Work to complete
In the report below on Priti Patel's PPE lobbying, how much was the contract Pharmaceuticals Direct Ltd was later awarded to supply a better type of mask?

Text segment

══════

UK Home Secretary Priti Patel is in hot water for lobbying on behalf of a healthcare company for a lucrative PPE deal amid the global coronavirus pandemic, the Daily Mail reports.
According to the newspaper, their investigation revealed that in April 2020, Patel lobbied Cabinet Office minister Michael Gove “over a £20 million contract for surgical masks for Pharmaceuticals Direct Ltd” – after she was approached by her former adviser Samir Jassal.
While Health Secretary Matt Hancock decided that the masks were "not suitable for the NHS," the company was later awarded a £102.6 million "no-bid, no-competition deal" to supply "a better type of mask."
Patel allegedly didn't report that she was approached by Jassal, who played a key role in negotiating the deal, or about his links to the company, with the newspaper noting that the masks were priced at "almost twice the Government's 'benchmark' rate."
While the deal is currently being challenged in a High Court judicial review, a spokesman for Patel argued that she "rightly followed up representations made to her about the vital supply of PPE."

══════

Data extracts
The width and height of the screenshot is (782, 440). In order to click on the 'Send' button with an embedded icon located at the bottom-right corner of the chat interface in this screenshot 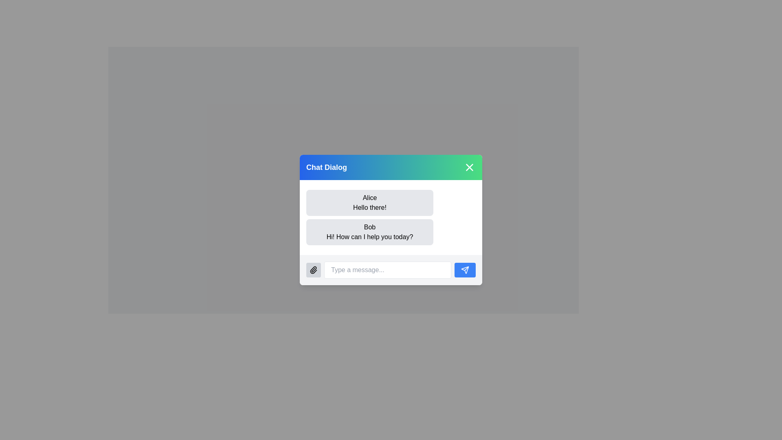, I will do `click(465, 270)`.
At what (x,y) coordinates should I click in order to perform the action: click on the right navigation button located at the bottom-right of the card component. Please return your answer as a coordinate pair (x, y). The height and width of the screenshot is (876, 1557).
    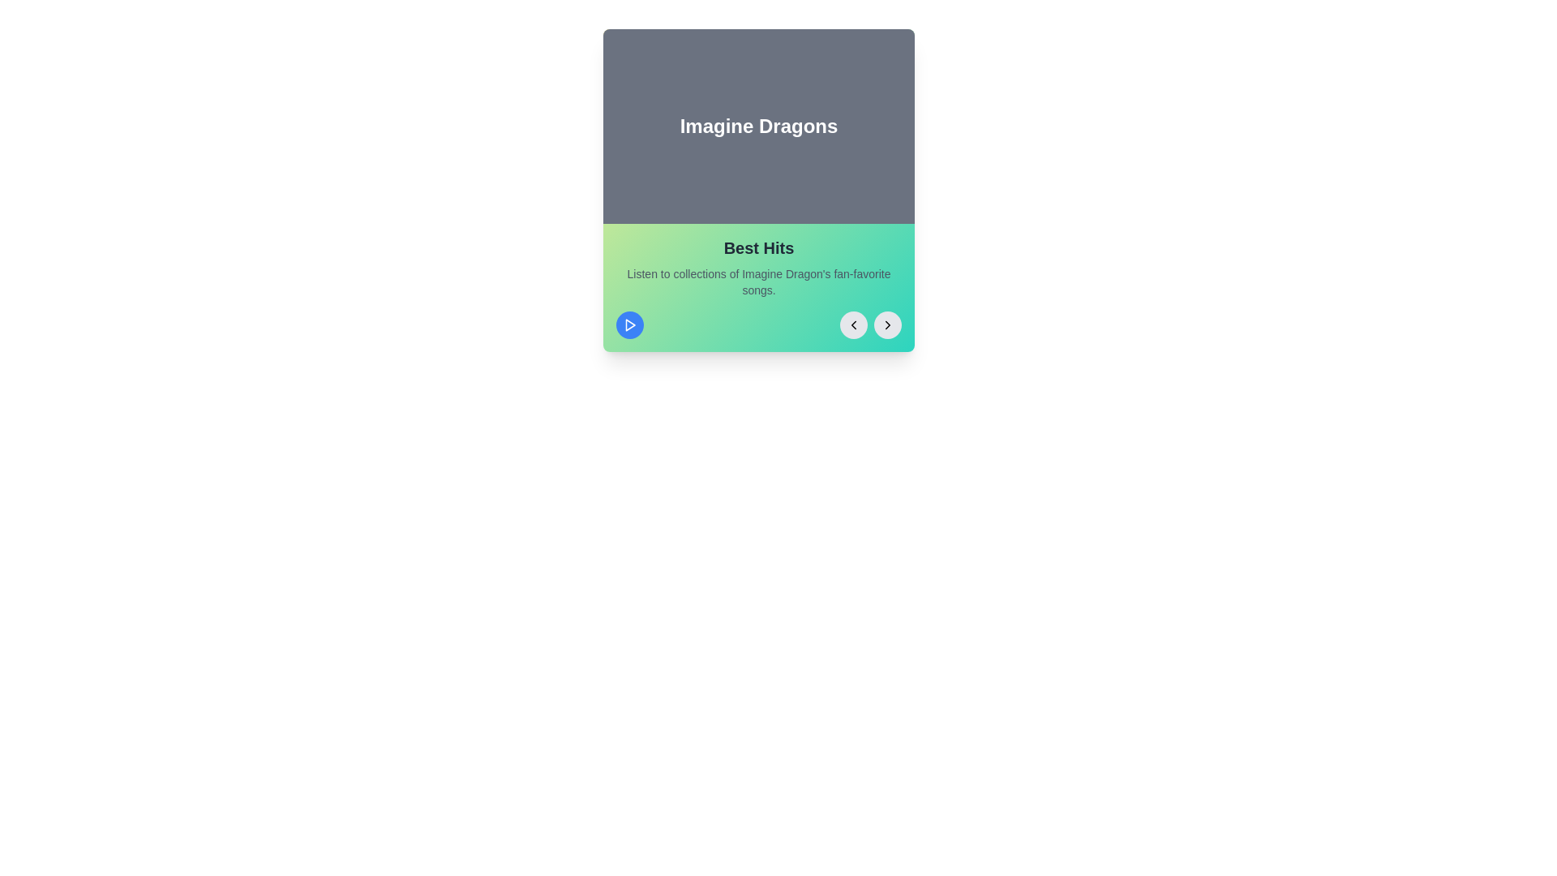
    Looking at the image, I should click on (870, 325).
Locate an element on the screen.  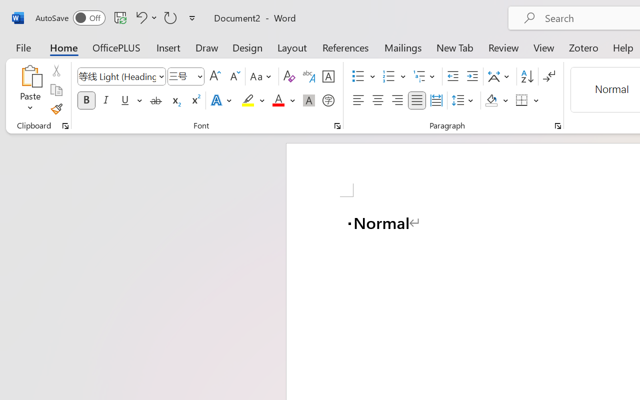
'Increase Indent' is located at coordinates (472, 77).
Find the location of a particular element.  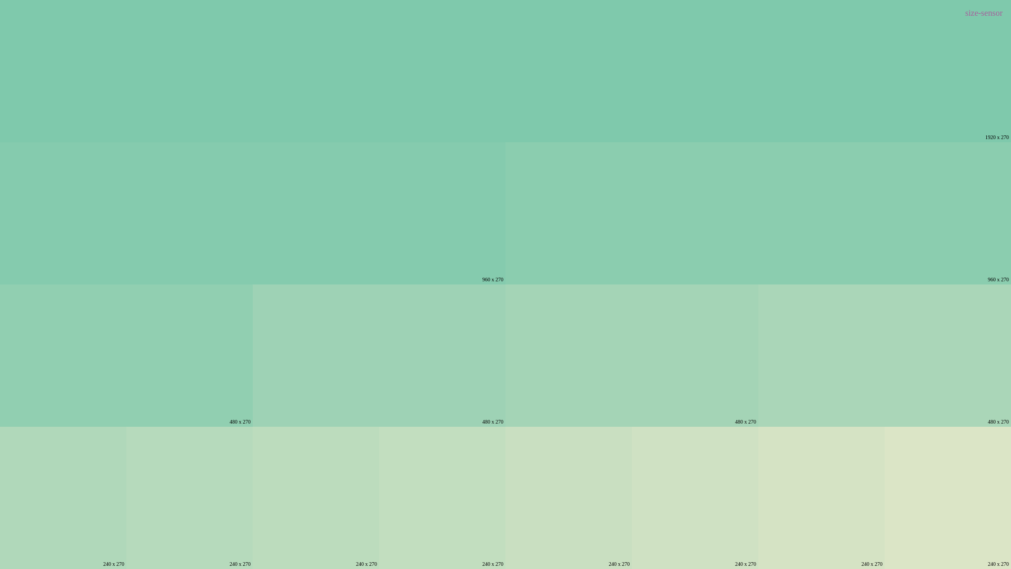

'size-sensor' is located at coordinates (983, 13).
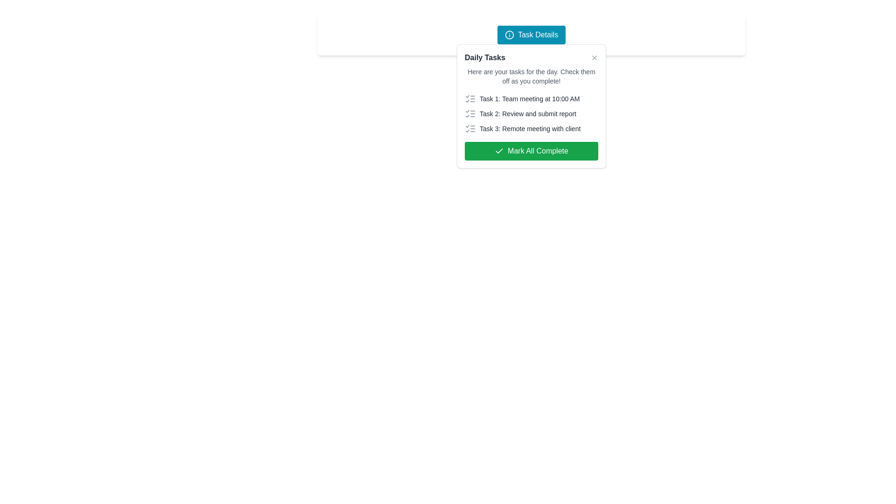 The image size is (896, 504). Describe the element at coordinates (509, 34) in the screenshot. I see `the circular graphical element that serves as the background of an informational icon, located in the top-center area of the interface, next to the 'Task Details' button` at that location.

══════

Your response
£102.6 million